(Data supplied begins)

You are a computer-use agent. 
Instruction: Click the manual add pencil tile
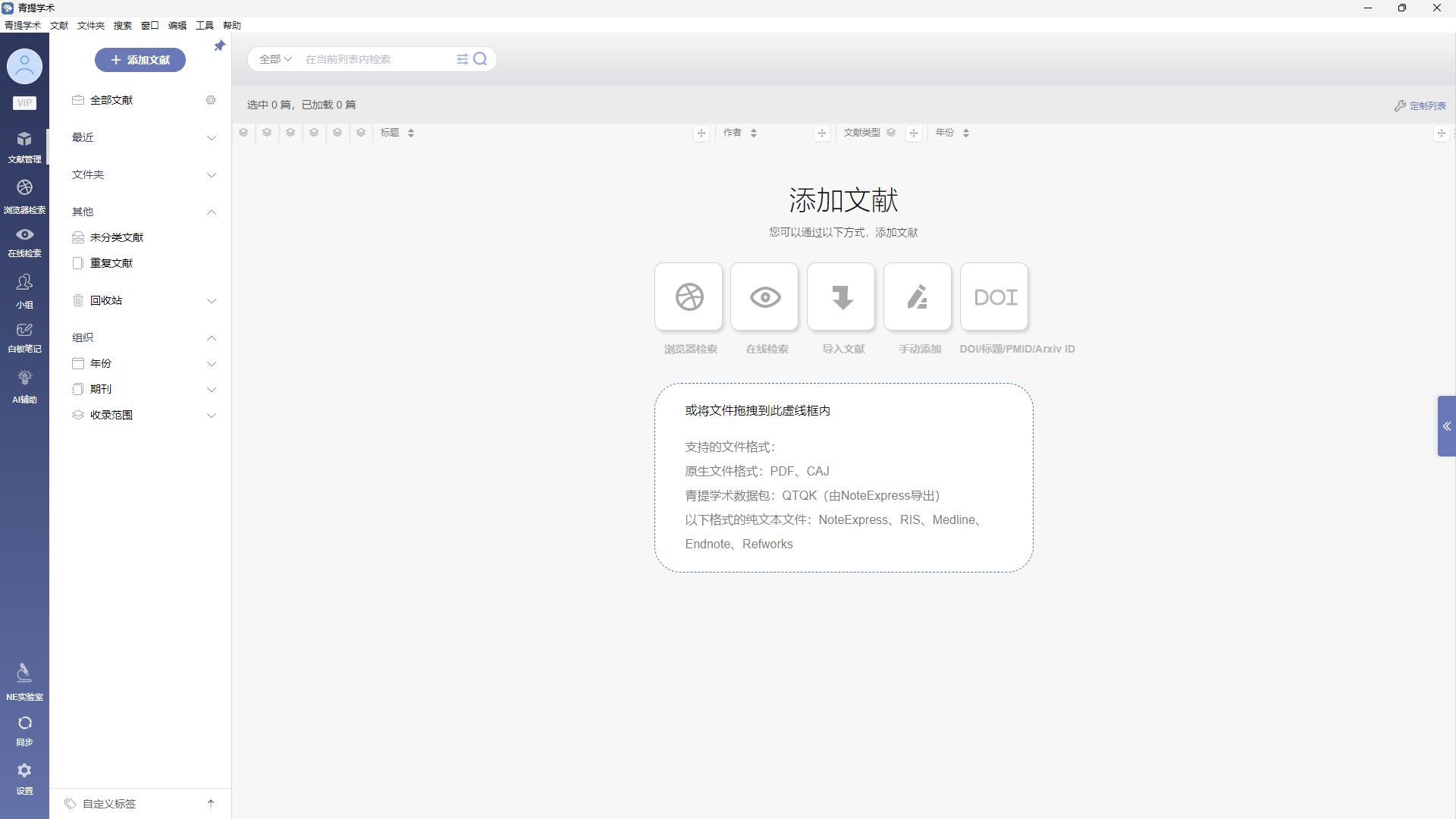click(x=918, y=297)
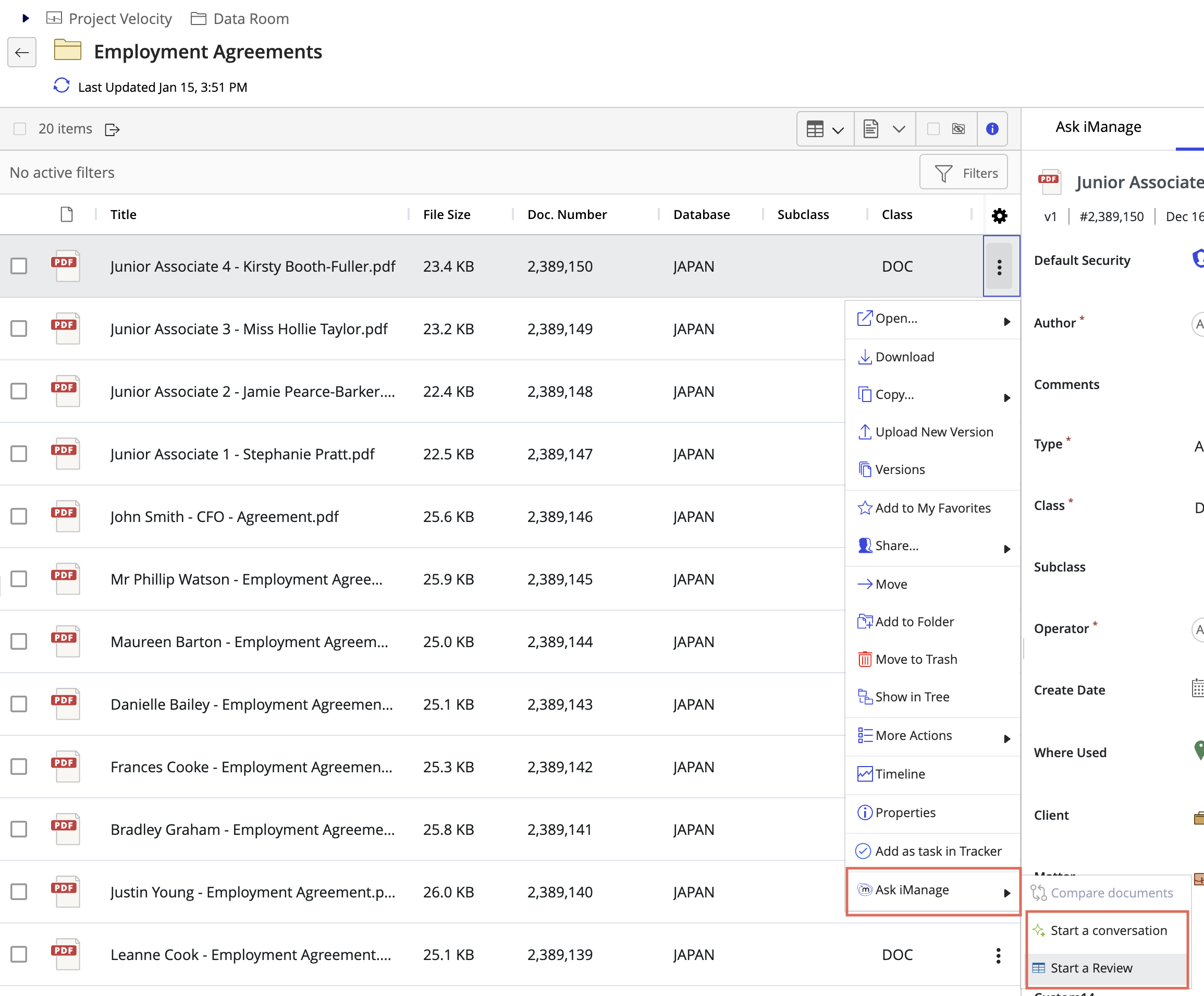Switch to the Ask iManage tab
The width and height of the screenshot is (1204, 996).
click(1098, 127)
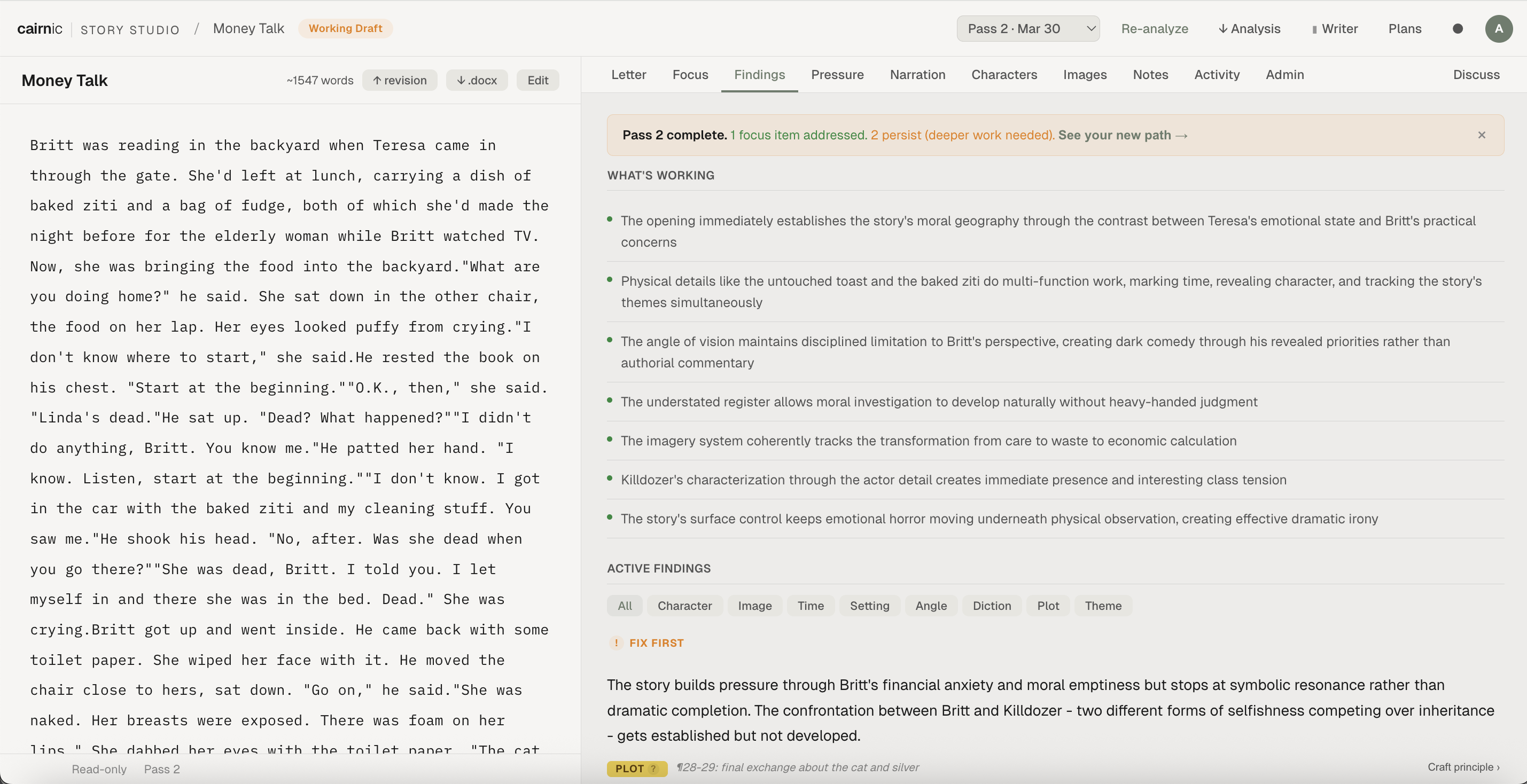
Task: Dismiss the Pass 2 complete banner
Action: click(x=1482, y=135)
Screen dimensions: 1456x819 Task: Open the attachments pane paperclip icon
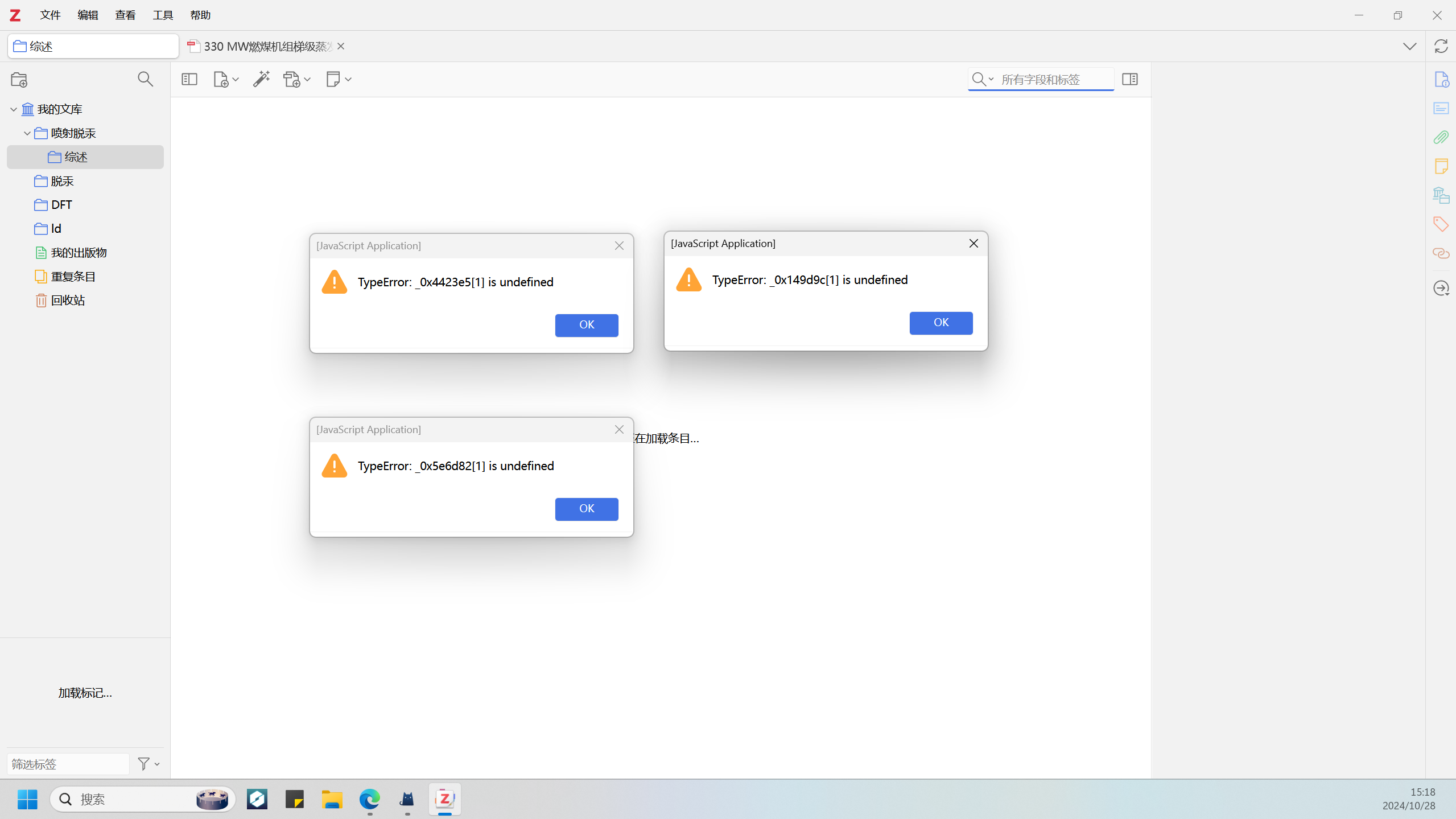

(Data supplied ends)

▸ **Directions for this task**: What's needed is every line above, retyped exactly and free of pictures.

▸ **Task output**:
You are a computer-use agent. 
Instruction: Click the manual add pencil tile
click(x=918, y=297)
Switch to the Ask iManage tab
The width and height of the screenshot is (1204, 996).
click(1098, 127)
Task: Dismiss the Pass 2 complete banner
Action: click(x=1482, y=135)
Screen dimensions: 1456x819 Task: Open the attachments pane paperclip icon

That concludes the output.